Mais "le meilleur est encore à venir". BMW a encore beaucoup de cartes en main avec cette voiture. Il y aura une variante GP, nous le savons, et cette fois-ci, elle interviendra avant la fin de vie de la voiture. Le moteur deux litres peut délivrer près de 300 chevaux sans transpirer, en affinant un peu son débit et en le boostant un peu. Le châssis peut supporter cette puissance supplémentaire, il sera suffisant pour monter des pneus décents et un vrai système de verrouillage (un système actif serait le meilleur, et il ne peut être exclu, car il est susceptible d'être développé pour la future M135i). Avec seulement ces deux modifications, la future GP pourrait devenir la meilleure voiture de sport à traction avant du marché, et donnera probablement des sueurs froides à ses rivales sur le Nürburgring. Parce qu'elle possède tous les éléments pour se mesurer aux bêtes les plus sauvages du segment C.
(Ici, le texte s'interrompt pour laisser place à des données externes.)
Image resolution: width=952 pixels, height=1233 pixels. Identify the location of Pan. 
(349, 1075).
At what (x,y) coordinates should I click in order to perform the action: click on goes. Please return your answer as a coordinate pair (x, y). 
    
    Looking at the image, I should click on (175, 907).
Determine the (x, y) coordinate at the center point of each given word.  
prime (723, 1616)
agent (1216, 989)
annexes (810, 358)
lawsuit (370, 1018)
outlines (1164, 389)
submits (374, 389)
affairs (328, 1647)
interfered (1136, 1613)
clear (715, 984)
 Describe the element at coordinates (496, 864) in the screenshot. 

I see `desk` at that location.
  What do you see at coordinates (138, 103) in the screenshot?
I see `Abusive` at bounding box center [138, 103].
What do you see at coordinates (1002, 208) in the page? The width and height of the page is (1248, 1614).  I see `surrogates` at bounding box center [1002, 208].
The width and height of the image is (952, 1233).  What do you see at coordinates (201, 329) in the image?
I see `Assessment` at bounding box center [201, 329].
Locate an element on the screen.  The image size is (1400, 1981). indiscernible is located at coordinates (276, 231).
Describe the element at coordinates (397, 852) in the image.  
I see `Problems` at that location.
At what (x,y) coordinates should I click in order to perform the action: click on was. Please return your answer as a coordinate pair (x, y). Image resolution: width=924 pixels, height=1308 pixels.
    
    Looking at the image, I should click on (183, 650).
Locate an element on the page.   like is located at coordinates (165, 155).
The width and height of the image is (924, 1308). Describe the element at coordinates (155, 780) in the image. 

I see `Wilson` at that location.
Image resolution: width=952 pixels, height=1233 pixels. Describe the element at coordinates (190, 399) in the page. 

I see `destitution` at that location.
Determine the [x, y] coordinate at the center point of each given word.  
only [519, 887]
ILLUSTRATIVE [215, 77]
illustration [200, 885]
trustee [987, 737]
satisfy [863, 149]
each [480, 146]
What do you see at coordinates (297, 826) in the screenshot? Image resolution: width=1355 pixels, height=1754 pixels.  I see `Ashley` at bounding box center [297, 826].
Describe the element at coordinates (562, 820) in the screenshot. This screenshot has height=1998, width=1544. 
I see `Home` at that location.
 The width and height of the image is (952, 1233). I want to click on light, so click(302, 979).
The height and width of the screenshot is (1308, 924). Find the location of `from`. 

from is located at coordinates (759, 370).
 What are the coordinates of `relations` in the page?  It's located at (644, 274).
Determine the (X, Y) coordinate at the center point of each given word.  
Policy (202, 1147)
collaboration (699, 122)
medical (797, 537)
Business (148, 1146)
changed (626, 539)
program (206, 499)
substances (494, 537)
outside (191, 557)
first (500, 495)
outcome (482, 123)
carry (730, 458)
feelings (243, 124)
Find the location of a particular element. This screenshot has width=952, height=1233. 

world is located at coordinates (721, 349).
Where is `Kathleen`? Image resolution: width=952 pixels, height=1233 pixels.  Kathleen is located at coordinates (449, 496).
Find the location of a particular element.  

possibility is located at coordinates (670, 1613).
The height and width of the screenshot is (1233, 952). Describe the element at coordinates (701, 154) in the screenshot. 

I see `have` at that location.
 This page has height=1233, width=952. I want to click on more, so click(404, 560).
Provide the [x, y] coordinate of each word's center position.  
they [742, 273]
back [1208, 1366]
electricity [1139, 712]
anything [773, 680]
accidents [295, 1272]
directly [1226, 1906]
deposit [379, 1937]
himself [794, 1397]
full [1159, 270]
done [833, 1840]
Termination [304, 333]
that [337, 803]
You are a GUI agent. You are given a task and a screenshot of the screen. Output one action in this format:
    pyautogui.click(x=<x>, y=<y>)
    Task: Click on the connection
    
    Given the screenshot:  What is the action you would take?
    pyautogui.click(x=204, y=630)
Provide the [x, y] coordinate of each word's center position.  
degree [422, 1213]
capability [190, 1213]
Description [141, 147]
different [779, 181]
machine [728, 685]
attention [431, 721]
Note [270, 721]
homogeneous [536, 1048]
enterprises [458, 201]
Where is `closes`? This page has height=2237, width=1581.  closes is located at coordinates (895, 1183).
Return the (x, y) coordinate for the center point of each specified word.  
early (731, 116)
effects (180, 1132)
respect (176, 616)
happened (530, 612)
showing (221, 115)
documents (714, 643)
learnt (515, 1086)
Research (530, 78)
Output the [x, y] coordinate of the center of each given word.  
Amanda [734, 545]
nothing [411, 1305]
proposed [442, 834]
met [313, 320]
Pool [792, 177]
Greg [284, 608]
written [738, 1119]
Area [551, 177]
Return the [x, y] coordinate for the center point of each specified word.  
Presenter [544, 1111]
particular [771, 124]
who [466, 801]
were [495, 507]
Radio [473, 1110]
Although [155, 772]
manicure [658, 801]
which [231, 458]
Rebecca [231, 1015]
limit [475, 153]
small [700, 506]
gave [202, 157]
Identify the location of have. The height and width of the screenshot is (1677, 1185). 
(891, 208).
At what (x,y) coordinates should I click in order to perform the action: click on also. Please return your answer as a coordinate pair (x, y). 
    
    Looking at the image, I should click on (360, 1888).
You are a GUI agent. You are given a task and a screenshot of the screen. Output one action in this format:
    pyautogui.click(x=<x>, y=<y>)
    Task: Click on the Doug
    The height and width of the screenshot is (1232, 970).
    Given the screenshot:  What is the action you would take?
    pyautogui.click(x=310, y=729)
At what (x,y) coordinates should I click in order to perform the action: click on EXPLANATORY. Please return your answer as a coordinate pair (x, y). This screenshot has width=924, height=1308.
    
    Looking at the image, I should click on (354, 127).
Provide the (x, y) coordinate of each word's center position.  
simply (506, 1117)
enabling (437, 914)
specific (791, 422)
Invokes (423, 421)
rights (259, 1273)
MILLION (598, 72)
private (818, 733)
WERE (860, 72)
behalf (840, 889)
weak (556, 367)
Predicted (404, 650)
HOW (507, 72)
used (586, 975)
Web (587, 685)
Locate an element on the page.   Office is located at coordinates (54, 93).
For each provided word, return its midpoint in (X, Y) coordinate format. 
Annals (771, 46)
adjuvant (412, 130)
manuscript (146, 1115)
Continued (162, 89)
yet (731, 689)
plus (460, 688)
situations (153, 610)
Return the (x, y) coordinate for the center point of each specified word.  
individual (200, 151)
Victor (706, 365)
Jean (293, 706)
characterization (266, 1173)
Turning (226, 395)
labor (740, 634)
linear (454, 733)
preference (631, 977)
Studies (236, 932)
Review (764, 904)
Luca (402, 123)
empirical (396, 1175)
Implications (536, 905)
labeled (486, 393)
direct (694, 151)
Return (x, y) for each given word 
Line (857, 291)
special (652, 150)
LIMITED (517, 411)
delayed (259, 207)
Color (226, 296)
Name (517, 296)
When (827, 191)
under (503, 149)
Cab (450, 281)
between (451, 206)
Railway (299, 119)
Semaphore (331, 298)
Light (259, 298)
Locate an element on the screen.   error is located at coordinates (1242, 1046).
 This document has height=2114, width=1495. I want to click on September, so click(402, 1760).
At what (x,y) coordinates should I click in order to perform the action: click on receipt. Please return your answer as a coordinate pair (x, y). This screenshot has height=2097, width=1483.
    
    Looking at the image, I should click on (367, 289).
Est-ce que je l'achèterais ? Comme toujours, ou presque, nous nous sommes attaqués à une autre voiture de test. Mais oui, j'aime ce JCW. Esthétiquement, la MINI n'est plus à son meilleur, mais j'aime l'habitacle, la position de conduite aussi, le moteur est l'un des meilleurs, sinon le meilleur, quatre cylindres au monde, et avec quatre retouches réalisables en interne (autobloquant et pneus), elle deviendrait un outil redoutable. J'aimerais l'avoir en jaune-orange avec des bandes et un toit blancs et des roues GP de dernière génération (oui, celles de la photo ci-dessus). Bien que si je devais avoir un "presque biplace", je penserais presque à acheter une JCW GP R56.